Maybe there’s some secret hush-hush deal coming that is so big and juicy no one wants to talk about it. Maybe.
Or maybe I ought to listen to some other industry sources out there who say that, while Rivian might have good reasons to locate a new plant elsewhere if only to diversify its workforce, it doesn’t help that the auto industry recently has experienced some speed bumps in a state not known for being business-friendly.
Like automaker Stellantis, which owns the Jeep Cherokee factory in Belvidere near Rockford.
Despite the impact of COVID restrictions that required the plant to shut down for a while and then a severe shortage of computer chips that has hobbled automakers worldwide, Stellantis recently was informed by the state that it’s losing its roughly $9.5 million-a-year Edge tax credit because it’s fallen short of its employment goals. State officials say they had to enforce the Edge contract and suggest the company had reduced its staff before COVID hit. But it all comes across as kicking a company when it’s down, doesn’t it?
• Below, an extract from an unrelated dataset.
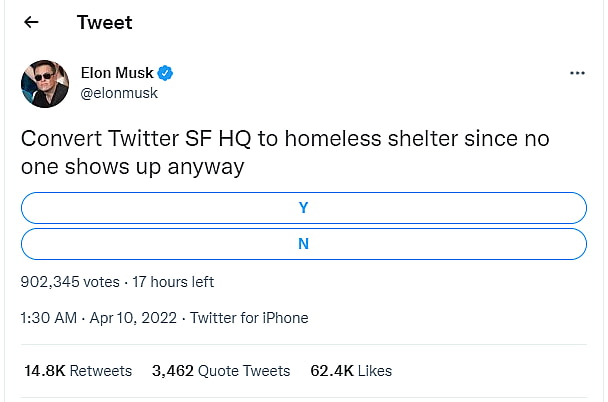Open the 1:30 AM timestamp link

pos(49,318)
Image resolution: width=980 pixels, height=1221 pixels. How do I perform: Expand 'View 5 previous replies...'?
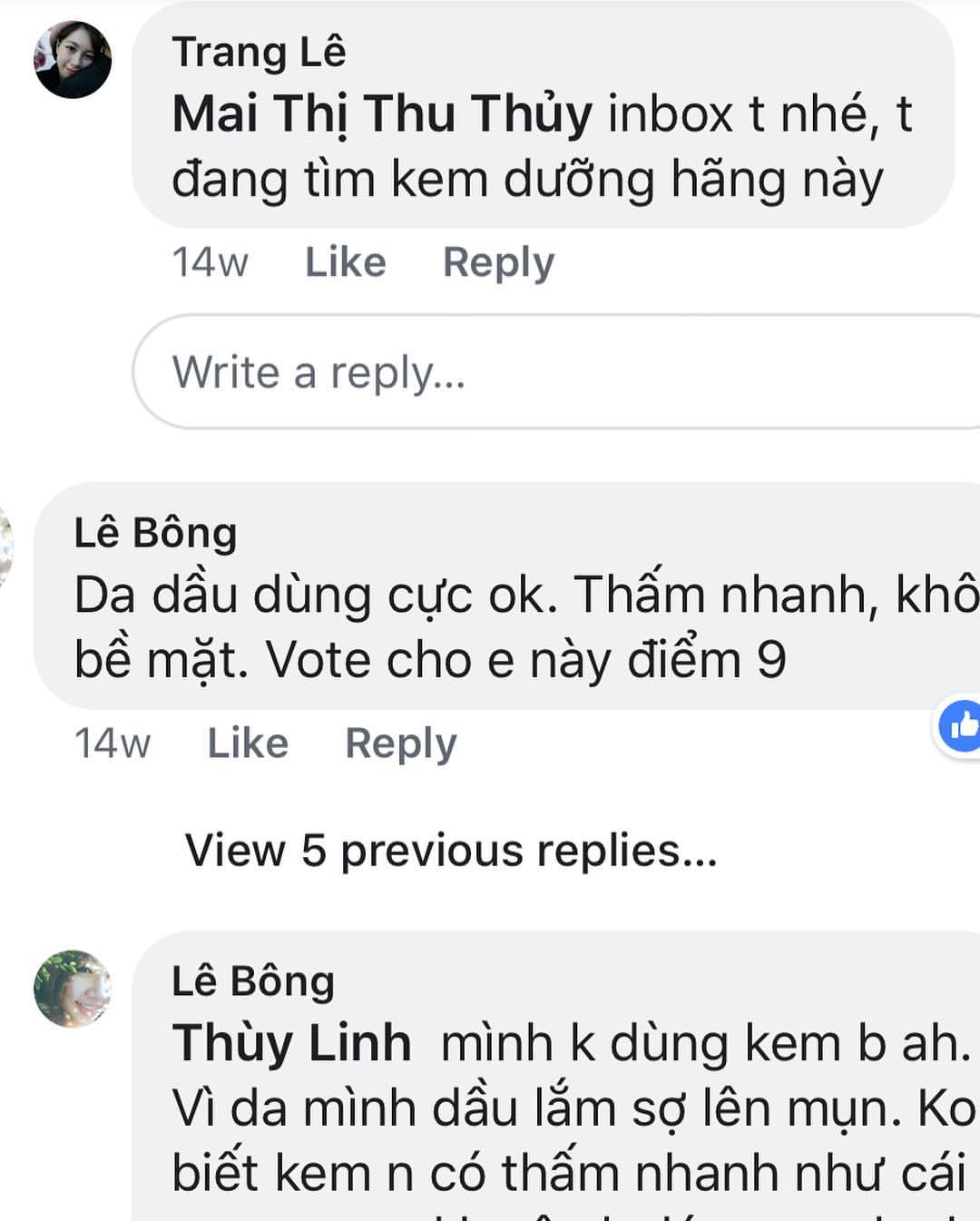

Another example: Over intense opposition from automakers, Pritzker recently signed a bill requiring that autos still under warranty be repaired at auto dealerships at retail prices, not wholesale or negotiated rates. Pritzker labeled it a pay-equity move. Counters Illinois Manufacturers’ Association President Mark Denzler: “This will cost (automakers) an extra $250 million a year in costs and send a terrible message to auto manufacturers that Illinois is not a welcoming place.”
Then there’s the desire by Rivian and other automakers to sell directly to the consumer on the internet rather than via middleman dealerships. Rivian spokesman Zach Dietmeier says the company is content with a ruling from Illinois Attorney General Kwame Raoul allowing it to sell at Normal and via the internet. Other sources say the nonunion company ran into labor objections when it asked about getting a better deal in Springfield.
All by no means is lost. Dietmeier notes that the company now has more than 2,000 people on the payroll here with “more jobs in the pipeline.” Patrick Hoban, CEO of the Bloomington-Normal Economic Development Council, says he’s heard no gripes from Rivian and notes the company just bought 300 acres across the street from its current plant with an eye toward expansion.
But Dietmeier won’t say if Illinois is on the list for the second plant. Hoban says he doesn’t know. Which brings me back to the question of whether Illinois will claim a prize it ought to have an edge to win.
Don’t mess this one up, governor. There’s too much at stake.